%%

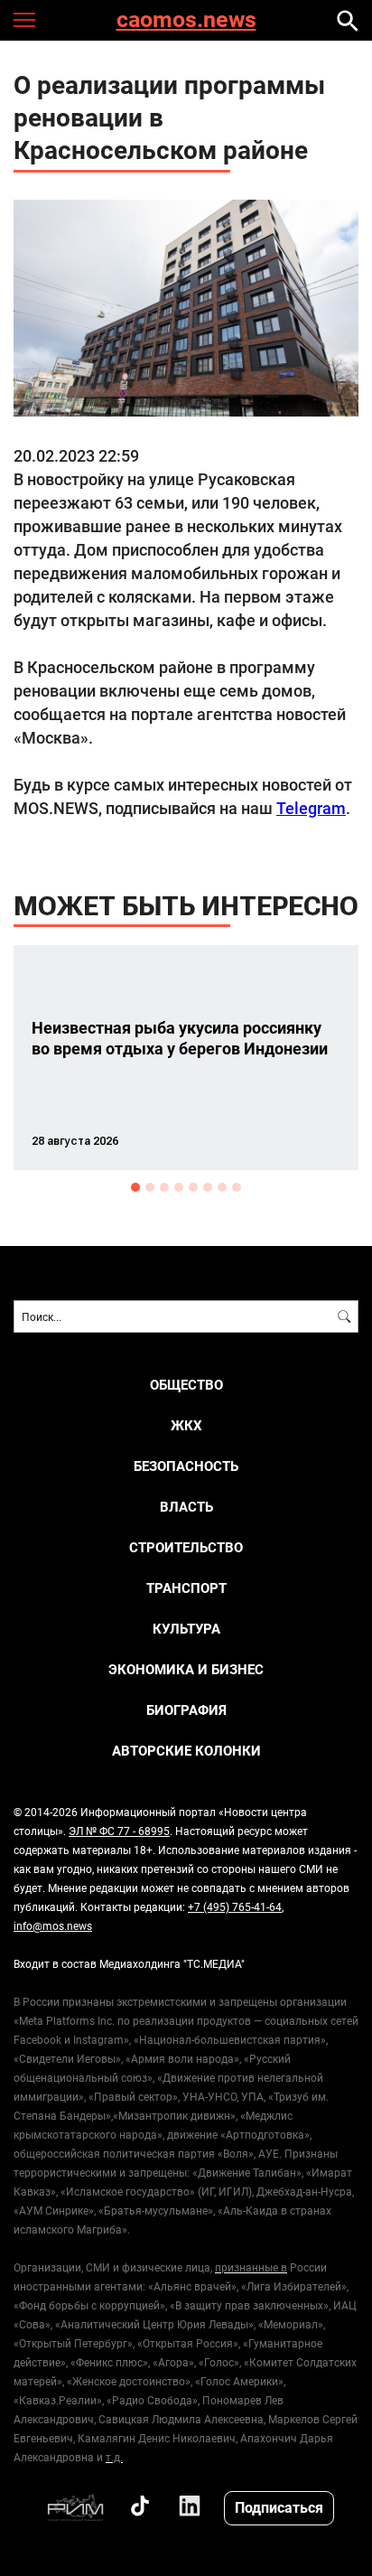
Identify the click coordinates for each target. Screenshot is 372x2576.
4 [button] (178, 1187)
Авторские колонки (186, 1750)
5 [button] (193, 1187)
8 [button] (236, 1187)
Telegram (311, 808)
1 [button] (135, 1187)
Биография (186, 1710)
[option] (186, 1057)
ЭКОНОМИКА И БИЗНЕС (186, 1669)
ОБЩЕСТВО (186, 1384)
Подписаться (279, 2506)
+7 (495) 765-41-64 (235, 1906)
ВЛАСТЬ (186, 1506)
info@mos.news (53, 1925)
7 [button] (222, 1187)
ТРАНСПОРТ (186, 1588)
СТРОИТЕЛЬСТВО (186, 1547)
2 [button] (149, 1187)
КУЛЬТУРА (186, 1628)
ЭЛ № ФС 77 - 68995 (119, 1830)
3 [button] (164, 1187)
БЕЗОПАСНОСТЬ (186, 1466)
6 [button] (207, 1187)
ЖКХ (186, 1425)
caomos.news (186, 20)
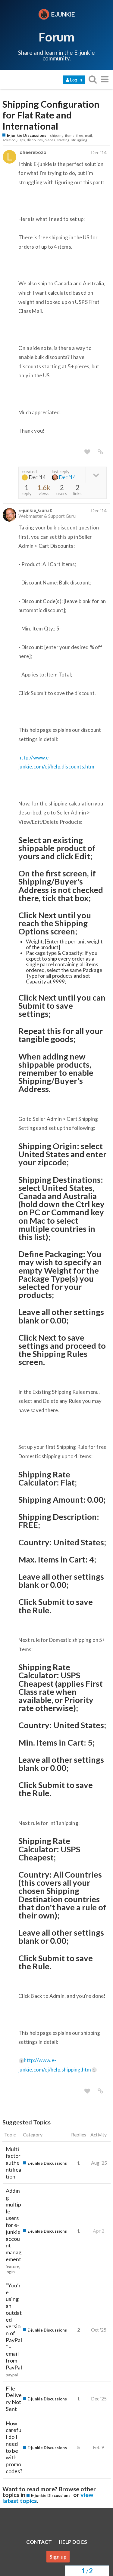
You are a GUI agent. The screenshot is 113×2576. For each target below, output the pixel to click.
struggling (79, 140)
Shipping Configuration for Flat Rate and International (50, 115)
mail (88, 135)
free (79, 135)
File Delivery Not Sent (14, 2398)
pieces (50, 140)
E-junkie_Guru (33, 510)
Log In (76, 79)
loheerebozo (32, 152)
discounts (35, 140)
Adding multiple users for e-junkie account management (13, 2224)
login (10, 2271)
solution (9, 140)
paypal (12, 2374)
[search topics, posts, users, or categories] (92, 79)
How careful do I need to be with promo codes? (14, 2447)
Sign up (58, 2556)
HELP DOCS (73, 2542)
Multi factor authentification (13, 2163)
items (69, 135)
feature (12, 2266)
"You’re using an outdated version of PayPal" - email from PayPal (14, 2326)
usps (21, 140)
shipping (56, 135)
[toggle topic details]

%%
%%

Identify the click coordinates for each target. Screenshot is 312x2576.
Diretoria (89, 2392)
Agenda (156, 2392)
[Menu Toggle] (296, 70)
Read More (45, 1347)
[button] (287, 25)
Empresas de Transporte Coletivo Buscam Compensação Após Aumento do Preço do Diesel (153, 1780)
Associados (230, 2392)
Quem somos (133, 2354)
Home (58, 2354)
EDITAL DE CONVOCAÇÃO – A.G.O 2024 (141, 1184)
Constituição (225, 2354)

%%

Wherever a line of the records above contains the string "click", copy that line out.

Identify the click coordinates for each target. Screenshot is 372x2576.
You are a GUI agent. The screenshot is 113×2576. For each target below, output the pixel to click.
Identify the click coordinates for each target. Screenshot is 312x2576.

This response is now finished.